Once the round-trip exercise is complete, data derived from the process should match the original data. There might be some metadata collected that does not match exactly (particularly any date and time fields that collect real-time information). Differences can be detected by submitting PROC COMPARE on any of the derived data and metadata data sets against the original data and metadata data sets.

Running Multiple Driver Programs

CAUTION:
When running multiple driver programs, be aware that the SAS Clinical Standards Toolkit uses autocall macro libraries to contain and reference standard-specific code libraries.
Once the autocall path is set and one or more macros have been used in an autocall macro library, deallocation or reallocation of the autocall file reference cannot occur unless the autocall path is reset to exclude the specific file reference.

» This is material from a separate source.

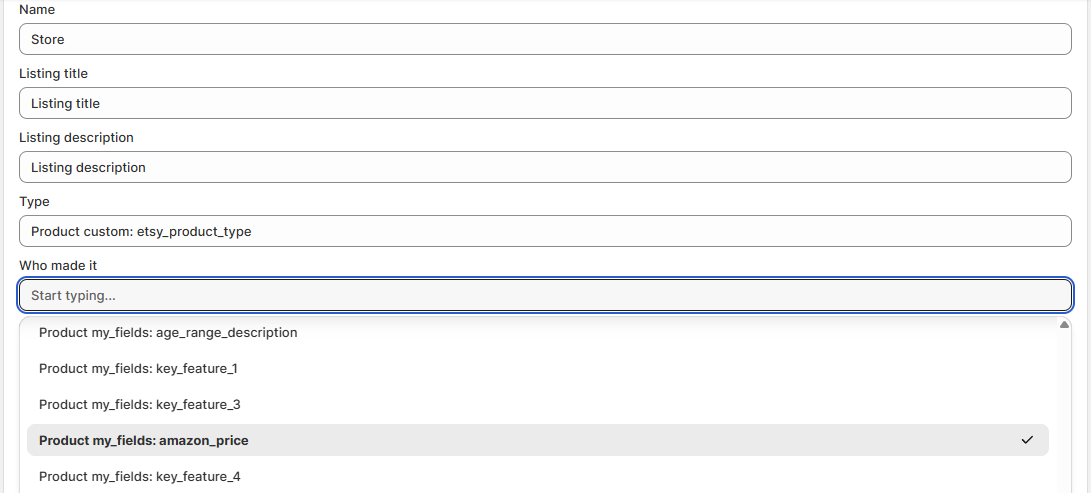
Task: Choose key_feature_1 from the dropdown list
Action: pyautogui.click(x=138, y=368)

This becomes a problem with repeated calls to %CSTUTIL_PROCESSSETUP or %CSTUTIL_ALLOCATESASREFERENCES in the same SAS session. You might receive SAS errors, such as this one, unless you submit some specific SAS code:
ERROR - At least one file associated with fileref SDTMAUTO is still in use. ERROR - Error in the FILENAME statement.
If you call %CSTUTIL_PROCESSSETUP or %CSTUTIL_ALLOCATESASREFERENCES more than once in the same SAS session, by default the SAS Clinical Standards Toolkit does not attempt to reallocate SAS librefs and filerefs. Records are written to the process results data set noting (for example):
SAS libref from SASref=refmeta sasreferences record not allocated
Generally, if you are resubmitting the same process code again without changing the &_cststandard or &_cststandardversion global macro variables and you do not have references to different data or metadata libraries, there are no consequences. However, if you are attempting to change the standard or standard version in the same SAS session or you are attempting to reference different studies, code libraries, or terminology libraries, you must use the following code between each code submission:
%let _cstReallocateSASRefs=1;
%include "&_cstGRoot/standards/cst-framework-1.7/programs/resetautocallpath.sas";
In the driver programs provided with the SAS Clinical Standards Toolkit, the previous code is commented so that it is not submitted during run time.